Further, because EPA staff time continues to be dedicated to completing assessments in the backlog, EPA’s ability to both keep the more than 540 existing assessments up to date and initiate new assessments is limited. Importantly, EPA program offices and state and local entities have requested assessments of hundreds of chemicals not yet in IRIS, and EPA data as of 2003 indicated that the assessments of 287 chemicals in the database may be outdated—that is, new information could change the risk estimates currently in IRIS or enable EPA to develop additional risk estimates for chemicals in the database (for example, developing a cancer potency estimate for assessments with only noncancer estimates). In addition, because EPA’s 2003 data are now more than 4 years old, it is likely that more assessments may be outdated now.

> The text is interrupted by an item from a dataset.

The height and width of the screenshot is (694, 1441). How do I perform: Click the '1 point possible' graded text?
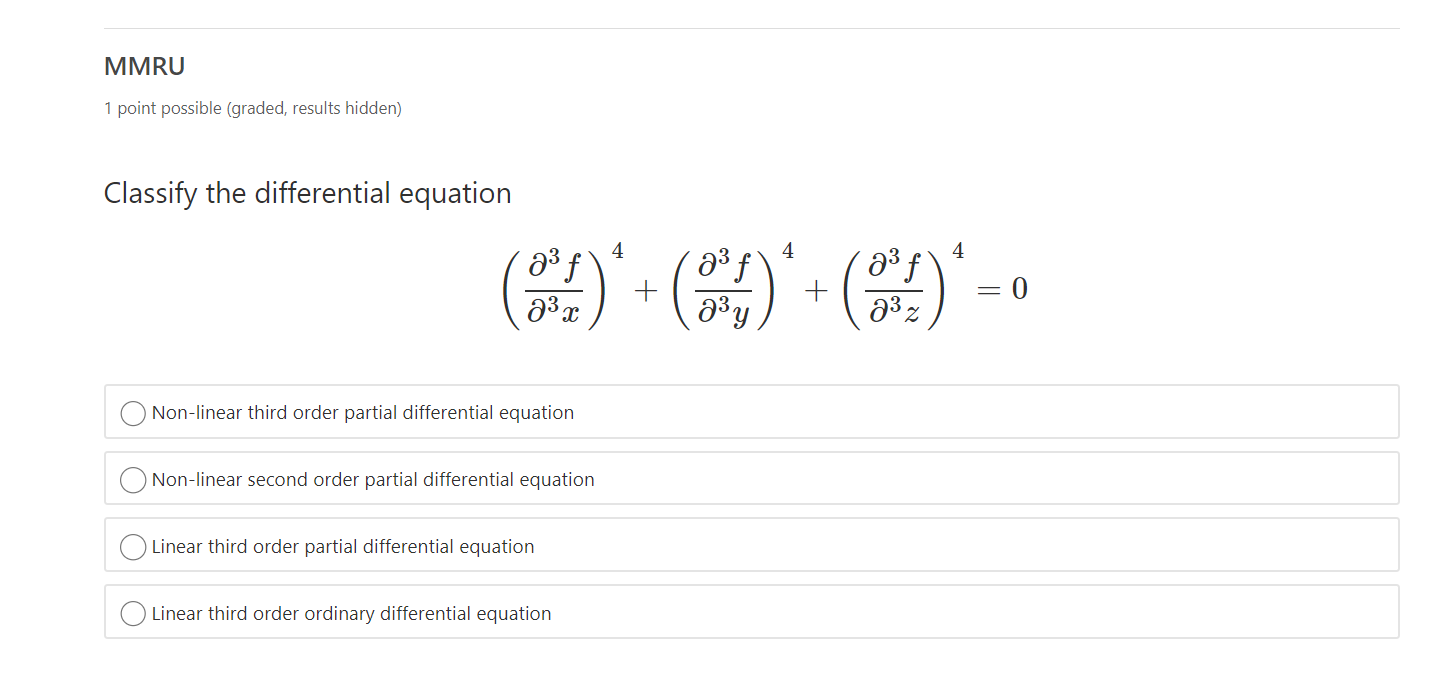(252, 108)
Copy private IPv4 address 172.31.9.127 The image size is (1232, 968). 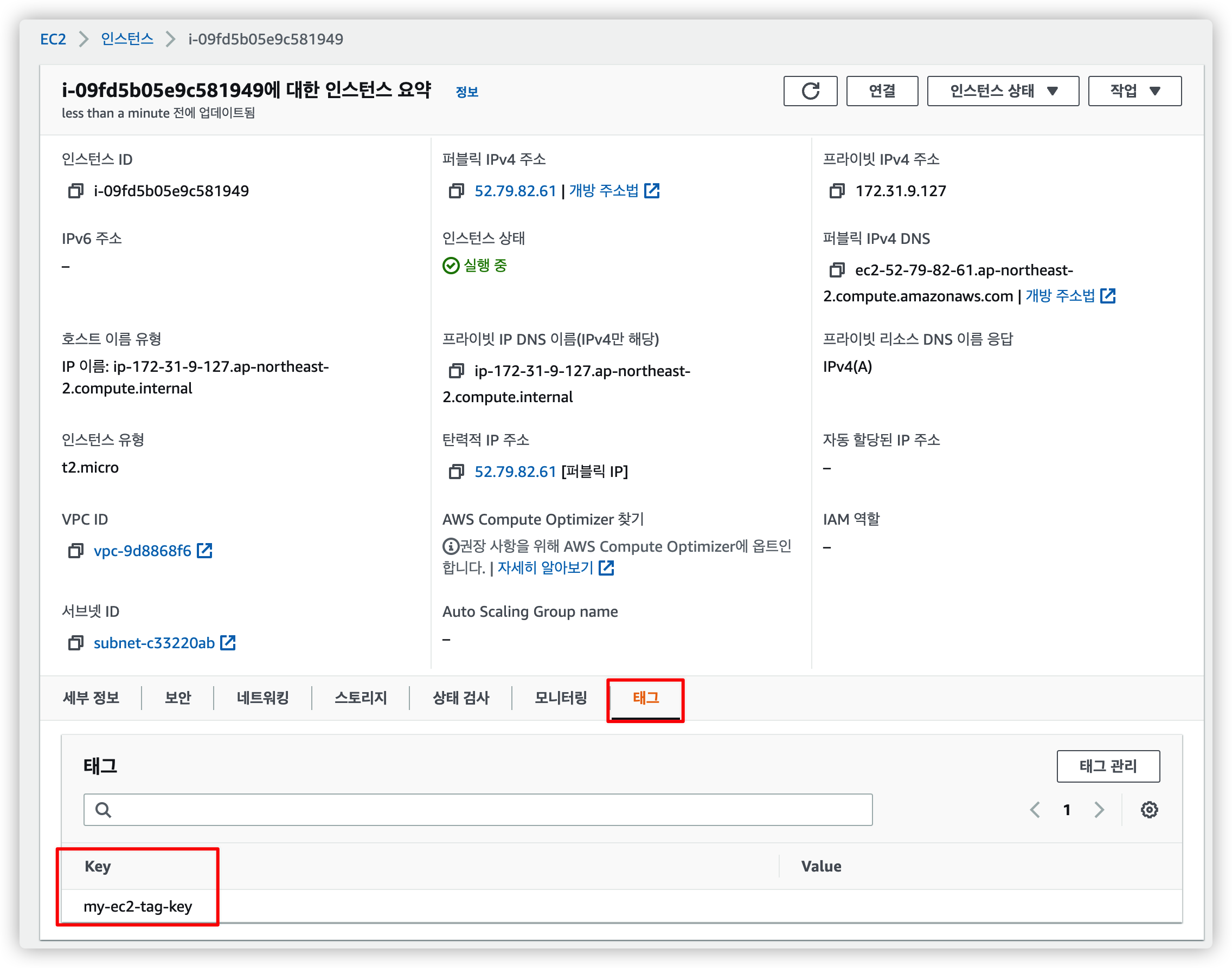[x=836, y=191]

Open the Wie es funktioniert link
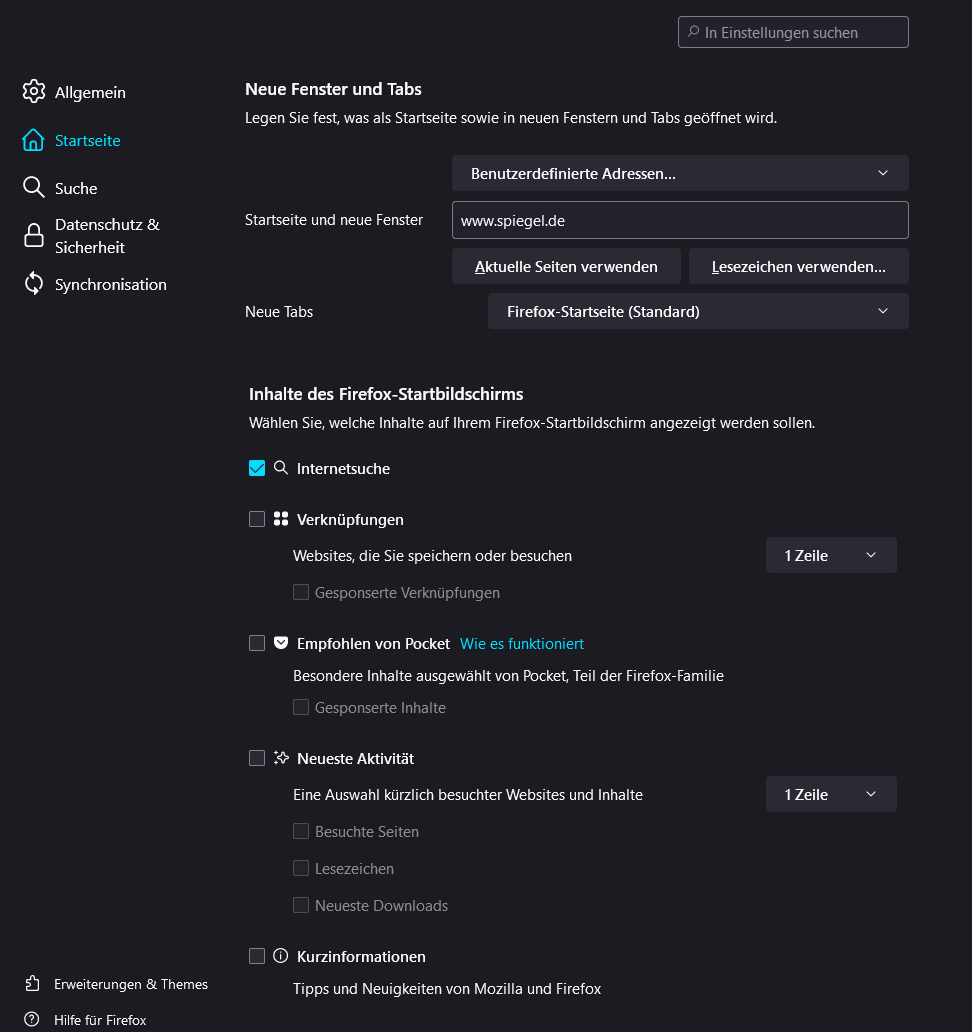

The consequences of not having current, credible IRIS information can be significant. EPA’s inability to complete its assessment of formaldehyde, which the agency initiated in 1997 to update information already in IRIS on the chemical, has had a significant impact on EPA’s air toxics program. Although in 2003 and 2004, the National Cancer Institute and the National Institute of Occupational Safety and Health (NIOSH) had released updates to major epidemiological studies of industrial workers that showed a relationship between formaldehyde and certain cancers, including leukemia, EPA did not move forward to finalize an IRIS assessment incorporating these important data. Instead, EPA opted to await the results of another update to the National Cancer Institute study. While this additional research was originally estimated to take, at most, 18 months to complete, at the time of our report (more than 3 years later) the update was not complete. In the absence of this information, EPA’s Office of Air and Radiation decided to use risk information developed by an industry-funded organization—the CIIT Centers for Health Research—for a national emissions standard. This decision was a factor in EPA exempting certain facilities with formaldehyde emissions from the national emissions standard.[p.7-8]
Yes -you caught that right. Data from a study funded by the chemical industry was used to formulate the assessment of health risk for formaldehyde. The mind boggles...

Actually, what they have done by intent is what has occurred by accident and derailed a thousand promising research projects. I spent a big part of my career in research labs, and we have a name for the phenomenon they have employed by design. We call it "paralysis by analysis."

The EPA is yet another federal agency that has been crippled and undermined, kept from completing it's mission, and the detriment of the agency has served to the benefit a select few who have been allowed to operate under outdated assessments and continue polluting at unsafe rates.

The next president needs an EPA chief with a strong background in toxicology and environmental sciences. And the balls to stand up to gigantic, polluting corporations who perceive the best interest of human beings - especially poor and powerless ones - to be diametrically opposed to their own.

The next person to head up the EPA will be tackling a thankless job, and have to do battle every day - but battle he or she must, because the job they will be tasked with will have an impact on the quality of life and health of future generations for the foreseeable future.